T2-weighted MRI of the left knee (sagittal view) shows a well-defined ovoid cystic structure measuring 24.14 mm, abutting the posterior cortex of the femur.
Discussion
Ganglion cysts are benign, fluid-filled lesions typically found near joints or tendons. They are most commonly found on the wrist or hand but are also frequently encountered in the knee and foot [6]. Standard MRI imaging typically reveals cystic characteristics, displaying low signal intensity on T1-weighted imaging (T1WI) and high signal intensity on T2-weighted imaging (T2WI). However, if complicated by hemorrhage or infection, they may exhibit heterogeneous features, often presenting with irregularly delineated and show pericapsular edema without enhancing soft tissue components upon contrast administration [7]. These cysts can manifest intra-articularly, extra-articularly, intraosseously, or periosteally and may occur in various locations around the knee joint. Differential diagnoses for ganglion cysts include synovial cysts. These commonly have a synovial lining, and although they are histologically distinct from ganglia, they are indistinguishable on imaging [8].

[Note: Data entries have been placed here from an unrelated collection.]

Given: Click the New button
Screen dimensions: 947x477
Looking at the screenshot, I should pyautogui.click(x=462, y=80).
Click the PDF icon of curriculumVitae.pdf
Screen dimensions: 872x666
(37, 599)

Treatment options encompass both non-surgical and surgical approaches. Critical considerations include the proximity of surrounding anatomical structures, severity of symptoms, and recurrence risk. Non-surgical interventions may be attempted based on cyst location, with aspiration being a common method to alleviate symptoms [6]. Imaging-guided aspiration followed by cortisone injection may provide symptom relief and slow down recurrence. A study conducted by Grégoire and Guigal shows a 73.2% recurrence of a ganglion cyst on the wrist treated with corticosteroid injections [9].
Surgical intervention is warranted for patients with persistent symptoms unresponsive to conservative management. However, inadequate resection of the ganglion cyst pedicle, capsular attachments, and capsule remnants has been linked to high recurrence rates. Studies report recurrence rates of around 10% following excision of lower extremity ganglia [10,11]. Hence, a thorough evaluation of the risks and benefits is crucial before opting for surgical intervention. Despite the potential for complete eradication with surgery, given the proximity to the popliteal vasculature and minimal symptoms in our case, non-surgical management is deemed the optimal approach.
Conclusions
In conclusion, ganglion cysts, characterized by benign encapsulation and gelatinous fluid content, pose diagnostic and therapeutic challenges, particularly when located in close proximity to vital anatomical structures. Non-surgical interventions, including aspiration and cortisone injection, offer symptomatic relief but may be associated with high recurrence rates. Surgical excision, although effective, necessitates meticulous attention to prevent recurrence and mitigate risks to adjacent neurovascular elements. In our case, a non-surgical approach was preferred due to the cyst's proximity to critical neurovascular structures and the patient's minimal symptoms, with ultrasound-guided aspiration and cortisone injection effectively relieving discomfort, underscoring the importance of considering individual patient factors and risk-benefit assessments in determining the optimal treatment strategy.